Locate the word "thumb" in the data below, then copy every line that holds it.

SUPPLIED MATERIAL:
- Opening Delimiter -

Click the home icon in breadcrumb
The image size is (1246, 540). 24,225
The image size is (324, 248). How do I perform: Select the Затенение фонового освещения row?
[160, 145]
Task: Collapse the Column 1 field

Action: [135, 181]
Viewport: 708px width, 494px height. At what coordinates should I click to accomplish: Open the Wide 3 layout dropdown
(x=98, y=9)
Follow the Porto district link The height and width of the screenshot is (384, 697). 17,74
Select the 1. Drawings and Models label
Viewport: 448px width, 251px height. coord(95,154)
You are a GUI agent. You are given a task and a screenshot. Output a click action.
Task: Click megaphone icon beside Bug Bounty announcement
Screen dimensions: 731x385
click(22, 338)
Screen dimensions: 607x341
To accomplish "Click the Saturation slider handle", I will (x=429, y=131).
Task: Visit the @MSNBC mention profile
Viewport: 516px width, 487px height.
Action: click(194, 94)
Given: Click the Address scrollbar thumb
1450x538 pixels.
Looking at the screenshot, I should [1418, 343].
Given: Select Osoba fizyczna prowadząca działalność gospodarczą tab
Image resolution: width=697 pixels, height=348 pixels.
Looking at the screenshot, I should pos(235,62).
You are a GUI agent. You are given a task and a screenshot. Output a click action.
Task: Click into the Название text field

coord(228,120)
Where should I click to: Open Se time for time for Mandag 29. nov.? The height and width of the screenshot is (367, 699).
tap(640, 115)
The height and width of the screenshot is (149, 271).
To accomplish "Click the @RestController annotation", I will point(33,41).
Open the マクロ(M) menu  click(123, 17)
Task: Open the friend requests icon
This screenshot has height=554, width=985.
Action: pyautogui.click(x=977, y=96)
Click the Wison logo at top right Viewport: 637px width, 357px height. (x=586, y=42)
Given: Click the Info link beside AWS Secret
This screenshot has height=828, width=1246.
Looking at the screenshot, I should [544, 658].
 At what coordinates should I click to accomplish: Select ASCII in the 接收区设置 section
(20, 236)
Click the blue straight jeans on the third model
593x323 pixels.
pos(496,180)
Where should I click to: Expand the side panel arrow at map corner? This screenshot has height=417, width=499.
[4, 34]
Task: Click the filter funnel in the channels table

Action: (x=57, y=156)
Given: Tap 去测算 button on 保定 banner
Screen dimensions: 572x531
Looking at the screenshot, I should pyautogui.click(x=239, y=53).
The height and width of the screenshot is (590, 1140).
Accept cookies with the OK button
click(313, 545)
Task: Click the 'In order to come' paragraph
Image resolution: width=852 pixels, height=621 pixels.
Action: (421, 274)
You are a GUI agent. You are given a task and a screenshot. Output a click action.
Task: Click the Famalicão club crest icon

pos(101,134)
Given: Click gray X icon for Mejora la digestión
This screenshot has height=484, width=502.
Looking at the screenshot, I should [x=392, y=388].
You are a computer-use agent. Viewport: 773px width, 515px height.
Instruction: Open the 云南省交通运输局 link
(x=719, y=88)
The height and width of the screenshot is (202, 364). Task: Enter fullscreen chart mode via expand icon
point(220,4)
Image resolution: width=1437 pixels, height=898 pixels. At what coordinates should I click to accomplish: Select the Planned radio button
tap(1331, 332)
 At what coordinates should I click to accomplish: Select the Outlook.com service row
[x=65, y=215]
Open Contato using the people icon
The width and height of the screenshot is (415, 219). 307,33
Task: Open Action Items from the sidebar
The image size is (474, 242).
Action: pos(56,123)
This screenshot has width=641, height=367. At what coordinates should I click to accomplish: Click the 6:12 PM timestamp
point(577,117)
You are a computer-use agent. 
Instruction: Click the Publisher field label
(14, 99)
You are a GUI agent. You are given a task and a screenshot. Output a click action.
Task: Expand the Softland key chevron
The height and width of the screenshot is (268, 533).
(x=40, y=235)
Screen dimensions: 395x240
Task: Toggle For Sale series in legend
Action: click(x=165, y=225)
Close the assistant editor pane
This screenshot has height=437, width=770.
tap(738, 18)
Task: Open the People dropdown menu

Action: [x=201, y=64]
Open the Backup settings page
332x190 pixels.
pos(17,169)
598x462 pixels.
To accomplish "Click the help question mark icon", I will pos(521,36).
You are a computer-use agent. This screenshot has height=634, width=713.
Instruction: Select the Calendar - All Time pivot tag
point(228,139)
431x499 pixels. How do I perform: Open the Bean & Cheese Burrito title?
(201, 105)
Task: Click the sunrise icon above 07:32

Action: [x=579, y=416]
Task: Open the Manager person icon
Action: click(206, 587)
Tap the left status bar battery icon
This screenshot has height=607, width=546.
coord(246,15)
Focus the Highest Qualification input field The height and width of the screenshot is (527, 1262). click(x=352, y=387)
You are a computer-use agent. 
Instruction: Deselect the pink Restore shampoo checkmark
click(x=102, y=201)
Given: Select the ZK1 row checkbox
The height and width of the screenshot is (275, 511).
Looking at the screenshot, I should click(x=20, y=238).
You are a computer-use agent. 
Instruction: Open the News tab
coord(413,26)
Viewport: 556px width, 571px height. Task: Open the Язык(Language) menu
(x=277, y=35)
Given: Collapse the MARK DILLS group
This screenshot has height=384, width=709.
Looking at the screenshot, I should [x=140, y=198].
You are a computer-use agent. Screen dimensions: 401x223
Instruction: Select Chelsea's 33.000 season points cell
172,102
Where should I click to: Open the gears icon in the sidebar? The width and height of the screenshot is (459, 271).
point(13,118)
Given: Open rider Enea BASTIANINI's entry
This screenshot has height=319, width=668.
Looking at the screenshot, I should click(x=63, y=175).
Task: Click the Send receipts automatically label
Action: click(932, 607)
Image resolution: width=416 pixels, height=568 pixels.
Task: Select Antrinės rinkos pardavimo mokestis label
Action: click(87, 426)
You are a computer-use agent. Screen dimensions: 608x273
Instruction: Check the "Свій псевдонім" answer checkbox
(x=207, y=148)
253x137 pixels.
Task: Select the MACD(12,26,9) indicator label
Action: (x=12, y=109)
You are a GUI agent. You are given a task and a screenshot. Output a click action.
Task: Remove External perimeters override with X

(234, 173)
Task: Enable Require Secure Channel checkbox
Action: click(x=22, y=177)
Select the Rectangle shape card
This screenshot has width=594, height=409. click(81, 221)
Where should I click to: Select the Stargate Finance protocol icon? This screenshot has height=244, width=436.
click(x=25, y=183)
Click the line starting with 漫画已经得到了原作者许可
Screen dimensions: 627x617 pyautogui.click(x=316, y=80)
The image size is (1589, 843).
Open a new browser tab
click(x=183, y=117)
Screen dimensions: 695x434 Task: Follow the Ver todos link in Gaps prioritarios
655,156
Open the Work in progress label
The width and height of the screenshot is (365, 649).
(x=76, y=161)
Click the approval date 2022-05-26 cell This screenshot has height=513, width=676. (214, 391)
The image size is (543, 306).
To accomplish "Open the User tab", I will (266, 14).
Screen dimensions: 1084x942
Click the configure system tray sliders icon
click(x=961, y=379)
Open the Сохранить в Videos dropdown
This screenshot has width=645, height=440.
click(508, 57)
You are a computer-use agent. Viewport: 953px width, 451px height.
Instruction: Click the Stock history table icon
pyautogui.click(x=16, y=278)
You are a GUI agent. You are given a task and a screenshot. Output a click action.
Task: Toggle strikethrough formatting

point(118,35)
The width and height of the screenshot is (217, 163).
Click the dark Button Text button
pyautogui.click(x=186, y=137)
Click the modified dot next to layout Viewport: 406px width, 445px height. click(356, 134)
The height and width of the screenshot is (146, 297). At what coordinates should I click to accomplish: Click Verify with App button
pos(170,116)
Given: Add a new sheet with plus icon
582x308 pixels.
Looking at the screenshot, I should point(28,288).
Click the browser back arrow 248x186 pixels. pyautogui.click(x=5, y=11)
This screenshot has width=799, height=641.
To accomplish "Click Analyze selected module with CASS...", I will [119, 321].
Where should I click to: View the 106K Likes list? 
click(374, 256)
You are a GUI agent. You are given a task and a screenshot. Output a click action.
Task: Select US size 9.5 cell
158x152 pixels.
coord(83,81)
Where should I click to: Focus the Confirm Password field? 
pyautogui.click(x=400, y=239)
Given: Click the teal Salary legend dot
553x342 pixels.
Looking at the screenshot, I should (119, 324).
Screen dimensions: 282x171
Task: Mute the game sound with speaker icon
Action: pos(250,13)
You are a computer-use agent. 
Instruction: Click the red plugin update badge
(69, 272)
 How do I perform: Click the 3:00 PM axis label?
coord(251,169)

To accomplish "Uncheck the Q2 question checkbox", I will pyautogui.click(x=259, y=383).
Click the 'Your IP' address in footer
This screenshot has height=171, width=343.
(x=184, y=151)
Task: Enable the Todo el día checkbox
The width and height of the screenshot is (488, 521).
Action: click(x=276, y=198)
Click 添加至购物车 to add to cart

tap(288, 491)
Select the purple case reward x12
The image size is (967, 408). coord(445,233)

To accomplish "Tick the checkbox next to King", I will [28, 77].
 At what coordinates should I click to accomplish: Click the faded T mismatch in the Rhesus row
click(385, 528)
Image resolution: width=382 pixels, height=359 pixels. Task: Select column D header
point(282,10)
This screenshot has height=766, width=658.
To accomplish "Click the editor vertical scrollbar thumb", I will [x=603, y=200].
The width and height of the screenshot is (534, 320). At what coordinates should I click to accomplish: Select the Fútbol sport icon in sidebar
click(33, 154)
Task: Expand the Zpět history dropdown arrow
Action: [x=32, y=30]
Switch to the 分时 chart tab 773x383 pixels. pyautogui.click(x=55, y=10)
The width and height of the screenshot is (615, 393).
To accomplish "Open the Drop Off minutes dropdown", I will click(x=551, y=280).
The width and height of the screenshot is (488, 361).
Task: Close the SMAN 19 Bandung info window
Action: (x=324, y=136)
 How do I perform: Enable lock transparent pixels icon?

- Closing Delimiter -

ANSWER TO THIS EXERCISE:
Given: Click the Address scrollbar thumb
To accomplish "Click the editor vertical scrollbar thumb", I will [x=603, y=200].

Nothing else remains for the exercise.